- **Word and item position data**:
## start

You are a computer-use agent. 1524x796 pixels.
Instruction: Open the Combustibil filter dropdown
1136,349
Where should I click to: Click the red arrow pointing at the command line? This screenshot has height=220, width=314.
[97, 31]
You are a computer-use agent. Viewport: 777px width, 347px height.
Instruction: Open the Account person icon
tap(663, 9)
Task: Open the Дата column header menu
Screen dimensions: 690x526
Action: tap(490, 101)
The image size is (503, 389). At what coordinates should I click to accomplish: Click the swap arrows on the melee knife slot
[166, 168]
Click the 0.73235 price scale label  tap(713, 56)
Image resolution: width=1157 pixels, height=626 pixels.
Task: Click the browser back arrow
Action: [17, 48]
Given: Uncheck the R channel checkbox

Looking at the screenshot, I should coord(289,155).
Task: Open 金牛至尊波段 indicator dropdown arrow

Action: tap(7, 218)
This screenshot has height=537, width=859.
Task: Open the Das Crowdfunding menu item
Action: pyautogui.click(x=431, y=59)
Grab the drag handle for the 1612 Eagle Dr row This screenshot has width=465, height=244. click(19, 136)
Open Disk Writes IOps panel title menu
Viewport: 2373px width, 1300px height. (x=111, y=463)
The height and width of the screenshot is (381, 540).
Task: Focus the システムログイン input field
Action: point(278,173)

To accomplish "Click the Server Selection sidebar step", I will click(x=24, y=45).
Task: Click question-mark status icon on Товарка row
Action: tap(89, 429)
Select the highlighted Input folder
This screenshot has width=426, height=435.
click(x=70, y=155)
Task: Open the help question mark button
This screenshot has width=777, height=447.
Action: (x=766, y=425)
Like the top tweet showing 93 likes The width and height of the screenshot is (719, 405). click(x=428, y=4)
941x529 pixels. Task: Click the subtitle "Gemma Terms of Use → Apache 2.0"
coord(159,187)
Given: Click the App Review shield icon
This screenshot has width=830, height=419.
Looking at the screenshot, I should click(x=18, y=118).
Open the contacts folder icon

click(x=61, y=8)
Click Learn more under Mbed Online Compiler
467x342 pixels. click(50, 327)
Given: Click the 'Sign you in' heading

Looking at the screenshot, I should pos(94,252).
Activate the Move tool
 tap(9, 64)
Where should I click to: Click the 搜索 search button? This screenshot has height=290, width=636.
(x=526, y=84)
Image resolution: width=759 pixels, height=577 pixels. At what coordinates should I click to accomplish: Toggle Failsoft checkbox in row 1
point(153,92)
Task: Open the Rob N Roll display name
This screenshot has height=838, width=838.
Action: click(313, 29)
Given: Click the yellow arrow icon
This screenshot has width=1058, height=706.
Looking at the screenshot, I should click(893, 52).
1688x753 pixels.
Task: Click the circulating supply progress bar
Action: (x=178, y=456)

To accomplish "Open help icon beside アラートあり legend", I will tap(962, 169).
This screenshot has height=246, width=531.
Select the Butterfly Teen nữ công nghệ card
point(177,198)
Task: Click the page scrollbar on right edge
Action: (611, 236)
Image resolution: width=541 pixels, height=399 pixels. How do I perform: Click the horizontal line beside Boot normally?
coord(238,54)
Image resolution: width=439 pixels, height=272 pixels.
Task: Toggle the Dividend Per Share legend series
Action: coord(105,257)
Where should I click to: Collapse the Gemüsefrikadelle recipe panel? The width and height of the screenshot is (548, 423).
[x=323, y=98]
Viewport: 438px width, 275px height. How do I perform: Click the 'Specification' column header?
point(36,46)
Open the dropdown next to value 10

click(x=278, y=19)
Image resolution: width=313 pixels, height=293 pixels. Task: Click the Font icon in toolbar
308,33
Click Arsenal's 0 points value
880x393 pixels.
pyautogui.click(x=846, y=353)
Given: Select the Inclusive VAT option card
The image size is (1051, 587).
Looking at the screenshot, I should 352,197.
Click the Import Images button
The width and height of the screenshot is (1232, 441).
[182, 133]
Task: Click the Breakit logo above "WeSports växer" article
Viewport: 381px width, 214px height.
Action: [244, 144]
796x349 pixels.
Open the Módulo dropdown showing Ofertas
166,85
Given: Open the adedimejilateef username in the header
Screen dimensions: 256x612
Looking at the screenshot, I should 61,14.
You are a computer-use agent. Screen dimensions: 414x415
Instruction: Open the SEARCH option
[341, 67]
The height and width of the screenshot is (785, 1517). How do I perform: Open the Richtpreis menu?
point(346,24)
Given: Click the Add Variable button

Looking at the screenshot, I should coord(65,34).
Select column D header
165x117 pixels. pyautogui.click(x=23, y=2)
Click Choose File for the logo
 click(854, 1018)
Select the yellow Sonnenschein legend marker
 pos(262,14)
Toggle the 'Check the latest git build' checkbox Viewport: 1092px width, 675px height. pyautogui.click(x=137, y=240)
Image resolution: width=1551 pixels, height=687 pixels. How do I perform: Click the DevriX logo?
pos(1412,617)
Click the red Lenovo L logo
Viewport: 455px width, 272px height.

## end

- **WORK TO COMPLETE**:
List every line of the records above that contains the string "showing".

- **CORRECT ANSWER**:
Like the top tweet showing 93 likes The width and height of the screenshot is (719, 405). click(x=428, y=4)
Open the Módulo dropdown showing Ofertas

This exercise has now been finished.